__OBJECTIVE__: Lay out the data as a numbered list, beginning at its first line and ending with the line that contains "coord(647,488)". Leave out any blank lines.

>> begin DATA LISTING

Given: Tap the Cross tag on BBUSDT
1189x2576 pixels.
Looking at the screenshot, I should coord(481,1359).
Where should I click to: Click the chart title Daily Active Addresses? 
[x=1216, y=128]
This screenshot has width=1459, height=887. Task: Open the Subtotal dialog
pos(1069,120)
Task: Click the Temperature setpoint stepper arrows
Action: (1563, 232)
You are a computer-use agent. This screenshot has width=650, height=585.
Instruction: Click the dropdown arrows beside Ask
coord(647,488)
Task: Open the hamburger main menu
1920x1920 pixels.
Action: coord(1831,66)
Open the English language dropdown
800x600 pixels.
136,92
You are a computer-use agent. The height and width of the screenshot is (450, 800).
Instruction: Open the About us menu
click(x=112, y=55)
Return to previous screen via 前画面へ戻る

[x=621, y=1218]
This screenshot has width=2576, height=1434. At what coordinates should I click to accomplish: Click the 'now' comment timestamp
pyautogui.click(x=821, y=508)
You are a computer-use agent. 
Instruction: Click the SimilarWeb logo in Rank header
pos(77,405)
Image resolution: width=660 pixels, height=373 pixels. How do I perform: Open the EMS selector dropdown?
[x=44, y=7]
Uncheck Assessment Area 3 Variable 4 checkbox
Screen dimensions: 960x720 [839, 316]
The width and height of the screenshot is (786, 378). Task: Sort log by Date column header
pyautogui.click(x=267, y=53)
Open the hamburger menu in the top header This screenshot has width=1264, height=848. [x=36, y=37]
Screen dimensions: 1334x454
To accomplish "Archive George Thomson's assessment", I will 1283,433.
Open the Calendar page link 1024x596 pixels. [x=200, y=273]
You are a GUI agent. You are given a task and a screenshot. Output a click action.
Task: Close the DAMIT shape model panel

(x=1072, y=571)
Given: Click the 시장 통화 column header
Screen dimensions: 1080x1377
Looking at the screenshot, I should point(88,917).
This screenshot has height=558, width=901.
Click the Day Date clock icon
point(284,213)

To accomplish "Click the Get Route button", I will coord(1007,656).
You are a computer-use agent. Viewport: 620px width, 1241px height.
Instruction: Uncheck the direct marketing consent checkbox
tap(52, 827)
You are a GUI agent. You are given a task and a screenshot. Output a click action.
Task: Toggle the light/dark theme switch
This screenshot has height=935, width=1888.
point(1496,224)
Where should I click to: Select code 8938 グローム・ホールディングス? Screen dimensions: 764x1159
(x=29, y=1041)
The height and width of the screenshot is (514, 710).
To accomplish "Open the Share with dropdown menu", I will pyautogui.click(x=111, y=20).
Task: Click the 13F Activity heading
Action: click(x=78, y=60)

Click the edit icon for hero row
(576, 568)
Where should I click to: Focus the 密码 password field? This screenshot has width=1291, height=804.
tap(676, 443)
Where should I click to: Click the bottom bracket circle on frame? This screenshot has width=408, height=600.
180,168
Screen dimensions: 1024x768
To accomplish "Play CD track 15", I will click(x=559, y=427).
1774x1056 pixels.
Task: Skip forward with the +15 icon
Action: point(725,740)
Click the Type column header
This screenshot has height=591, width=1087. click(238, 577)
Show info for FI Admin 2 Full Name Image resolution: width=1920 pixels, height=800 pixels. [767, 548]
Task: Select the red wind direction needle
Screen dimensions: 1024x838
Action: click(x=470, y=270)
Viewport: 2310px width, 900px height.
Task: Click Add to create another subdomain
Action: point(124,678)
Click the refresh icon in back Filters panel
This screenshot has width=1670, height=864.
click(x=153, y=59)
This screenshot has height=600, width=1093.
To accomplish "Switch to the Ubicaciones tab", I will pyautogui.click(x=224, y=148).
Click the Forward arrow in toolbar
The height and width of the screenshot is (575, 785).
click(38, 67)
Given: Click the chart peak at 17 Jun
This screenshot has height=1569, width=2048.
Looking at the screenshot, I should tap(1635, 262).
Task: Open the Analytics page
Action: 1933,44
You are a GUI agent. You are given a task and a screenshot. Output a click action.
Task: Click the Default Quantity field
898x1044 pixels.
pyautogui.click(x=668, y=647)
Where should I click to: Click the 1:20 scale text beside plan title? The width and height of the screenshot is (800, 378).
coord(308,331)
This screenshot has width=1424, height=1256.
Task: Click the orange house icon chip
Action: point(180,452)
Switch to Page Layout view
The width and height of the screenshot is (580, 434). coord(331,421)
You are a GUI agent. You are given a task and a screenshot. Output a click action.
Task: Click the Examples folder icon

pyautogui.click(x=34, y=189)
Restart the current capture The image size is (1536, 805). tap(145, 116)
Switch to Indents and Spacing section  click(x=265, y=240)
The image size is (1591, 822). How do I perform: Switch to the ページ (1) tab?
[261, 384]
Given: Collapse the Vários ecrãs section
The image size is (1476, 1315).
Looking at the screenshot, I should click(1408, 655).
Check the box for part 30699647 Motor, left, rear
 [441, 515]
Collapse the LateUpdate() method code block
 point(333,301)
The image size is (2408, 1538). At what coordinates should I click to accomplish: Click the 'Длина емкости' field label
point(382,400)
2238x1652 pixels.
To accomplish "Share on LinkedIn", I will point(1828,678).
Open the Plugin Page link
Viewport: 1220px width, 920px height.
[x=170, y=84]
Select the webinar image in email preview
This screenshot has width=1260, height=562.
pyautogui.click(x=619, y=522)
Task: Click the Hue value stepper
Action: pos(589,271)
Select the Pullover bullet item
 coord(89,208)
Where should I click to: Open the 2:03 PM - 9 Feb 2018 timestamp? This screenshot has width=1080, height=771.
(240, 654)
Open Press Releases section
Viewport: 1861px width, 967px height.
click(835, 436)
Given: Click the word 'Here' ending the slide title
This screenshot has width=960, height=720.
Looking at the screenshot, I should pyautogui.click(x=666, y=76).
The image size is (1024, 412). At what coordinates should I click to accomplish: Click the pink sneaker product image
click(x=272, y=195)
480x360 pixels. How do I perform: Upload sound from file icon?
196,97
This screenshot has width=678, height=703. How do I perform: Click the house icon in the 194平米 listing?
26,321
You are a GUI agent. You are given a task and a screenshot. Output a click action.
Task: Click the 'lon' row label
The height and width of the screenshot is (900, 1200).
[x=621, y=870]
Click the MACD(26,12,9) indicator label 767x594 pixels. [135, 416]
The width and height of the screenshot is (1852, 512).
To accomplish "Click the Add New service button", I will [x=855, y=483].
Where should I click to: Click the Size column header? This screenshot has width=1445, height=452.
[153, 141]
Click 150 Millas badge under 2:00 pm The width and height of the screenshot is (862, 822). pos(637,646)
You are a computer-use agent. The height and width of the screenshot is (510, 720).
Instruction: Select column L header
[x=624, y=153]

>> end DATA LISTING

__ANSWER BELOW__:
1. Given: Tap the Cross tag on BBUSDT
2. 1189x2576 pixels.
3. Looking at the screenshot, I should coord(481,1359).
4. Where should I click to: Click the chart title Daily Active Addresses? 
5. [x=1216, y=128]
6. This screenshot has width=1459, height=887. Task: Open the Subtotal dialog
7. pos(1069,120)
8. Task: Click the Temperature setpoint stepper arrows
9. Action: (1563, 232)
10. You are a computer-use agent. This screenshot has width=650, height=585.
11. Instruction: Click the dropdown arrows beside Ask
12. coord(647,488)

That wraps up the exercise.